The authors thank all patients involved in the study, as well as their caregivers, care team, investigators and research staff in participating institutions. All authors of the current publication were investigators in the ULIS-II and/or AUL studies, and the principal investigators of these 2 studies are informed of and support the development of this publication.
Medical writing support. The authors thank Jacqueline Harte, BSc (Hons) and Germanicus Hansa-Wilkinson, MSc of Watermeadow Medical, an Ashfield Company, for providing medical writing and editorial support, which was funded by Ipsen in accordance with Good Publication Practice guidelines.
Funding. This study was sponsored by Ipsen. The funding agency had no influence on the interpretation of data and the final conclusions drawn.

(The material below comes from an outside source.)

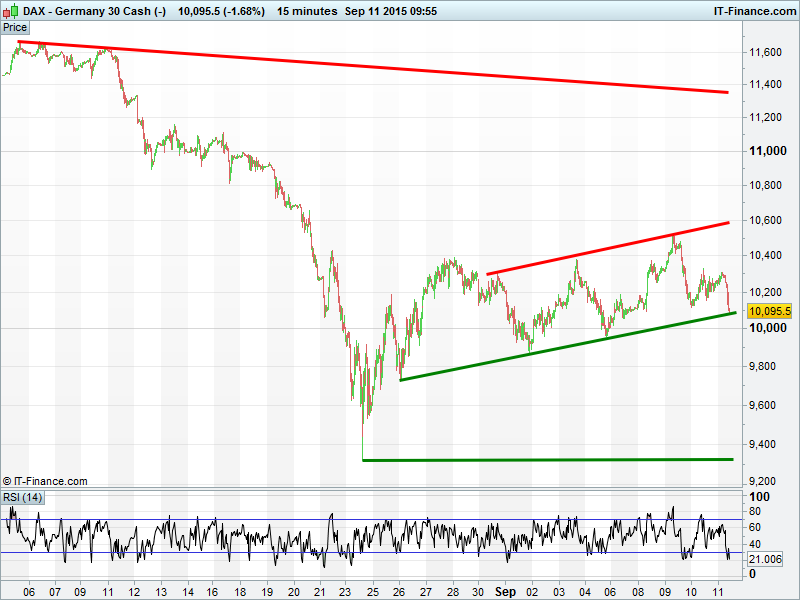Select the green rising channel support trendline

[560, 347]
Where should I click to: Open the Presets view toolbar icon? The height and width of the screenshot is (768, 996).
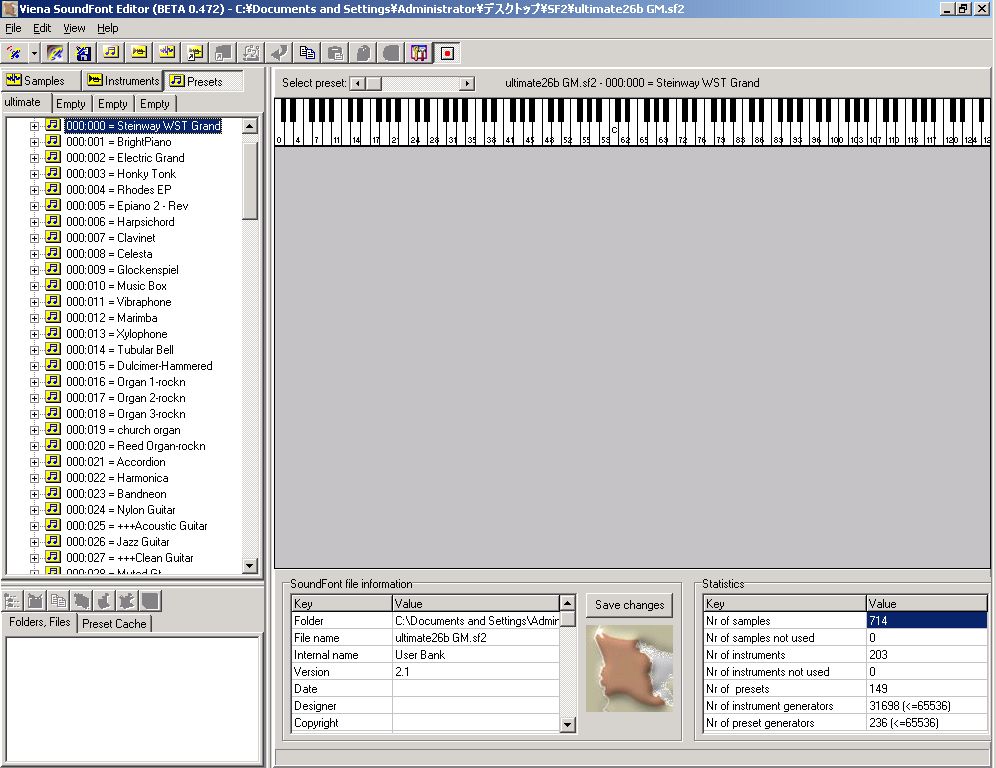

Data sharing statement. Where patient data can be anonymized, Ipsen will share all individual participant data that underlie the results reported in this article with qualified researchers who provide a valid research question. Study documents, such as the study protocol and clinical study report, are not always available. Proposals should be submitted to DataSharing@Ipsen.com and will be assessed by a scientific review board. Data are available beginning 6 months and ending 5 years after publication; after this time, only raw data may be available.
Conflicts of interest. TL received research grants from Ipsen and consultancy fees from Merz. SK received consultancy fees from Ipsen and Merz. LTS has received consultancy fees from Ipsen. PP and PM are employees of Ipsen. JB was an employee of Ipsen at the time the analyses were run. FCB received consultancy fees from Ipsen, Allergan, Merz and Medtronic.